__WHAT IS NEEDED__
Write out the full listing below exactly as given.
════════
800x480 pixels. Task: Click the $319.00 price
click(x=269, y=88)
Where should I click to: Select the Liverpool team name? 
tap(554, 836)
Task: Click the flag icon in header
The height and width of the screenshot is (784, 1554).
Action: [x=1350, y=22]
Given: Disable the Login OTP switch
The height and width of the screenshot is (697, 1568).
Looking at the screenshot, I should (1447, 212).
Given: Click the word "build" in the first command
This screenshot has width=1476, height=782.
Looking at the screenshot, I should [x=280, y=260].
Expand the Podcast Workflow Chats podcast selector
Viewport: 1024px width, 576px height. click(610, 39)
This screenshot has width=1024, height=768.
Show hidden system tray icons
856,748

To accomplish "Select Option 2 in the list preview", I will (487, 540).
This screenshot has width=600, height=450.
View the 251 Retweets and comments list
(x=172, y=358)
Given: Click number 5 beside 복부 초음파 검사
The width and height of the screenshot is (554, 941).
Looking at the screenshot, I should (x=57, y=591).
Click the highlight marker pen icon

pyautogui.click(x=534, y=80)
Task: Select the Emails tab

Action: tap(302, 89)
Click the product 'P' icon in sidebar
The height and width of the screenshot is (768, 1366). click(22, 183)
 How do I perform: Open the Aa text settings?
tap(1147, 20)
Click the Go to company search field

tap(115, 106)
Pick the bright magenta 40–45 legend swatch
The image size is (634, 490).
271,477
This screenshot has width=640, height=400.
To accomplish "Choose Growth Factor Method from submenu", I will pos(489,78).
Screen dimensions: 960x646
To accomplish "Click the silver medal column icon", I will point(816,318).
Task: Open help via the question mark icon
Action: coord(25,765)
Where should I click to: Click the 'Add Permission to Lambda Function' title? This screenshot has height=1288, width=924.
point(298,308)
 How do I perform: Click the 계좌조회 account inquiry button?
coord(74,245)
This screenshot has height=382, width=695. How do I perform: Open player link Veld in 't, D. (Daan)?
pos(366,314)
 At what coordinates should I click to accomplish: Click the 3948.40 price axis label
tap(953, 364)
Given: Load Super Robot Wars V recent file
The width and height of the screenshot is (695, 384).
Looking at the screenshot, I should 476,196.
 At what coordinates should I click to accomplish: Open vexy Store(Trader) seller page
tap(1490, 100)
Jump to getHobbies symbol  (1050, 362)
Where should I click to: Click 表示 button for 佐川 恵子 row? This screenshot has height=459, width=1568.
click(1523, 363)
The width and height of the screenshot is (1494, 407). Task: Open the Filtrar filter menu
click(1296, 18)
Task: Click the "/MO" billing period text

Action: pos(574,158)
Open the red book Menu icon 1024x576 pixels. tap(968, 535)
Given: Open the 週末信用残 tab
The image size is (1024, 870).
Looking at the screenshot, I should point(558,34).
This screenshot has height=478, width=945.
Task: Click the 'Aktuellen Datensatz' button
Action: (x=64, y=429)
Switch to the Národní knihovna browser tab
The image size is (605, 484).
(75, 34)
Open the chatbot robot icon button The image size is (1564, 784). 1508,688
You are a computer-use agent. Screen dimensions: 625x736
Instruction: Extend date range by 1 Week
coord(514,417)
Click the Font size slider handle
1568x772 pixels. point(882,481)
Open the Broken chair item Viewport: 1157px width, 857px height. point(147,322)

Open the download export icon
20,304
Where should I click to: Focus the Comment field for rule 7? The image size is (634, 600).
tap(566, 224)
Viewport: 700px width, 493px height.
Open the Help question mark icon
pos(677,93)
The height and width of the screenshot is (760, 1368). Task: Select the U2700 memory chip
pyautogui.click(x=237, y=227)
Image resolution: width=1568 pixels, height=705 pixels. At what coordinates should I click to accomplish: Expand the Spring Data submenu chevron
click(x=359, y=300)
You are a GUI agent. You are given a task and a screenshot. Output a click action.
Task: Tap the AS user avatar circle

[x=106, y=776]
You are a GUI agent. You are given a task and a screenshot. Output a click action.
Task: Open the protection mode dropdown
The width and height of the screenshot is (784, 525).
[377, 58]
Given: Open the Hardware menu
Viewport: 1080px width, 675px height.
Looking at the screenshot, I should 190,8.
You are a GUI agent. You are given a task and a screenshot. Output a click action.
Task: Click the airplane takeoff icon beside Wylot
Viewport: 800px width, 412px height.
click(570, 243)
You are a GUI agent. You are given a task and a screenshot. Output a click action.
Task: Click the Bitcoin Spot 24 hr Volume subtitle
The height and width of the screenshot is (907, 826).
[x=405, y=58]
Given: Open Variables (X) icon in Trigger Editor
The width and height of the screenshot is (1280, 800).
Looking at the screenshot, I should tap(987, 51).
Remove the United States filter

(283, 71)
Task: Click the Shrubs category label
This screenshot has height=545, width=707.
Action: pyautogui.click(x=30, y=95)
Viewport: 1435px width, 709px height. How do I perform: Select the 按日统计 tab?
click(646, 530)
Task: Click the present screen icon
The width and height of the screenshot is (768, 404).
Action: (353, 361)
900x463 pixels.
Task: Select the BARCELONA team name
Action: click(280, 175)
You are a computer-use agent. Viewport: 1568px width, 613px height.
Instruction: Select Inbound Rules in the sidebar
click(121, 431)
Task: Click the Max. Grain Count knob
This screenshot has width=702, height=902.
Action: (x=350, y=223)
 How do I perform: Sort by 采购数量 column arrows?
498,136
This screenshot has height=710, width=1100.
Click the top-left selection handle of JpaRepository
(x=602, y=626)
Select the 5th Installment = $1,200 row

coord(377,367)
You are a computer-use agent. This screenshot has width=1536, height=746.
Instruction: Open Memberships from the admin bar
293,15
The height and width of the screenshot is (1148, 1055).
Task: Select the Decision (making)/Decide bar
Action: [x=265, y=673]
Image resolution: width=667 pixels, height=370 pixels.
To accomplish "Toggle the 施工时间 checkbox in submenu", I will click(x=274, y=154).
════════
__FINISHED TASK__
800x480 pixels. Task: Click the $319.00 price
click(x=269, y=88)
Where should I click to: Select the Liverpool team name? 
tap(554, 836)
Task: Click the flag icon in header
The height and width of the screenshot is (784, 1554).
Action: [x=1350, y=22]
Given: Disable the Login OTP switch
The height and width of the screenshot is (697, 1568).
Looking at the screenshot, I should (1447, 212).
Given: Click the word "build" in the first command
This screenshot has width=1476, height=782.
Looking at the screenshot, I should [x=280, y=260].
Expand the Podcast Workflow Chats podcast selector
Viewport: 1024px width, 576px height. click(610, 39)
This screenshot has width=1024, height=768.
Show hidden system tray icons
856,748

To accomplish "Select Option 2 in the list preview", I will (487, 540).
This screenshot has width=600, height=450.
View the 251 Retweets and comments list
(x=172, y=358)
Given: Click number 5 beside 복부 초음파 검사
The width and height of the screenshot is (554, 941).
Looking at the screenshot, I should (x=57, y=591).
Click the highlight marker pen icon

pyautogui.click(x=534, y=80)
Task: Select the Emails tab

Action: tap(302, 89)
Click the product 'P' icon in sidebar
The height and width of the screenshot is (768, 1366). click(22, 183)
 How do I perform: Open the Aa text settings?
tap(1147, 20)
Click the Go to company search field

tap(115, 106)
Pick the bright magenta 40–45 legend swatch
The image size is (634, 490).
271,477
This screenshot has width=640, height=400.
To accomplish "Choose Growth Factor Method from submenu", I will pos(489,78).
Screen dimensions: 960x646
To accomplish "Click the silver medal column icon", I will point(816,318).
Task: Open help via the question mark icon
Action: coord(25,765)
Where should I click to: Click the 'Add Permission to Lambda Function' title? This screenshot has height=1288, width=924.
point(298,308)
 How do I perform: Click the 계좌조회 account inquiry button?
coord(74,245)
This screenshot has height=382, width=695. How do I perform: Open player link Veld in 't, D. (Daan)?
pos(366,314)
 At what coordinates should I click to accomplish: Click the 3948.40 price axis label
tap(953, 364)
Given: Load Super Robot Wars V recent file
The width and height of the screenshot is (695, 384).
Looking at the screenshot, I should 476,196.
 At what coordinates should I click to accomplish: Open vexy Store(Trader) seller page
tap(1490, 100)
Jump to getHobbies symbol  (1050, 362)
Where should I click to: Click 表示 button for 佐川 恵子 row? This screenshot has height=459, width=1568.
click(1523, 363)
The width and height of the screenshot is (1494, 407). Task: Open the Filtrar filter menu
click(1296, 18)
Task: Click the "/MO" billing period text

Action: pos(574,158)
Open the red book Menu icon 1024x576 pixels. tap(968, 535)
Given: Open the 週末信用残 tab
The image size is (1024, 870).
Looking at the screenshot, I should point(558,34).
This screenshot has height=478, width=945.
Task: Click the 'Aktuellen Datensatz' button
Action: (x=64, y=429)
Switch to the Národní knihovna browser tab
The image size is (605, 484).
(75, 34)
Open the chatbot robot icon button The image size is (1564, 784). 1508,688
You are a computer-use agent. Screen dimensions: 625x736
Instruction: Extend date range by 1 Week
coord(514,417)
Click the Font size slider handle
1568x772 pixels. point(882,481)
Open the Broken chair item Viewport: 1157px width, 857px height. point(147,322)

Open the download export icon
20,304
Where should I click to: Focus the Comment field for rule 7? The image size is (634, 600).
tap(566, 224)
Viewport: 700px width, 493px height.
Open the Help question mark icon
pos(677,93)
The height and width of the screenshot is (760, 1368). Task: Select the U2700 memory chip
pyautogui.click(x=237, y=227)
Image resolution: width=1568 pixels, height=705 pixels. At what coordinates should I click to accomplish: Expand the Spring Data submenu chevron
click(x=359, y=300)
You are a GUI agent. You are given a task and a screenshot. Output a click action.
Task: Tap the AS user avatar circle

[x=106, y=776]
You are a GUI agent. You are given a task and a screenshot. Output a click action.
Task: Open the protection mode dropdown
The width and height of the screenshot is (784, 525).
[377, 58]
Given: Open the Hardware menu
Viewport: 1080px width, 675px height.
Looking at the screenshot, I should 190,8.
You are a GUI agent. You are given a task and a screenshot. Output a click action.
Task: Click the airplane takeoff icon beside Wylot
Viewport: 800px width, 412px height.
click(570, 243)
You are a GUI agent. You are given a task and a screenshot. Output a click action.
Task: Click the Bitcoin Spot 24 hr Volume subtitle
The height and width of the screenshot is (907, 826).
[x=405, y=58]
Given: Open Variables (X) icon in Trigger Editor
The width and height of the screenshot is (1280, 800).
Looking at the screenshot, I should tap(987, 51).
Remove the United States filter

(283, 71)
Task: Click the Shrubs category label
This screenshot has height=545, width=707.
Action: pyautogui.click(x=30, y=95)
Viewport: 1435px width, 709px height. How do I perform: Select the 按日统计 tab?
click(646, 530)
Task: Click the present screen icon
The width and height of the screenshot is (768, 404).
Action: (353, 361)
900x463 pixels.
Task: Select the BARCELONA team name
Action: click(280, 175)
You are a computer-use agent. Viewport: 1568px width, 613px height.
Instruction: Select Inbound Rules in the sidebar
click(121, 431)
Task: Click the Max. Grain Count knob
This screenshot has width=702, height=902.
Action: (x=350, y=223)
 How do I perform: Sort by 采购数量 column arrows?
498,136
This screenshot has height=710, width=1100.
Click the top-left selection handle of JpaRepository
(x=602, y=626)
Select the 5th Installment = $1,200 row

coord(377,367)
You are a computer-use agent. This screenshot has width=1536, height=746.
Instruction: Open Memberships from the admin bar
293,15
The height and width of the screenshot is (1148, 1055).
Task: Select the Decision (making)/Decide bar
Action: [x=265, y=673]
Image resolution: width=667 pixels, height=370 pixels.
To accomplish "Toggle the 施工时间 checkbox in submenu", I will click(x=274, y=154).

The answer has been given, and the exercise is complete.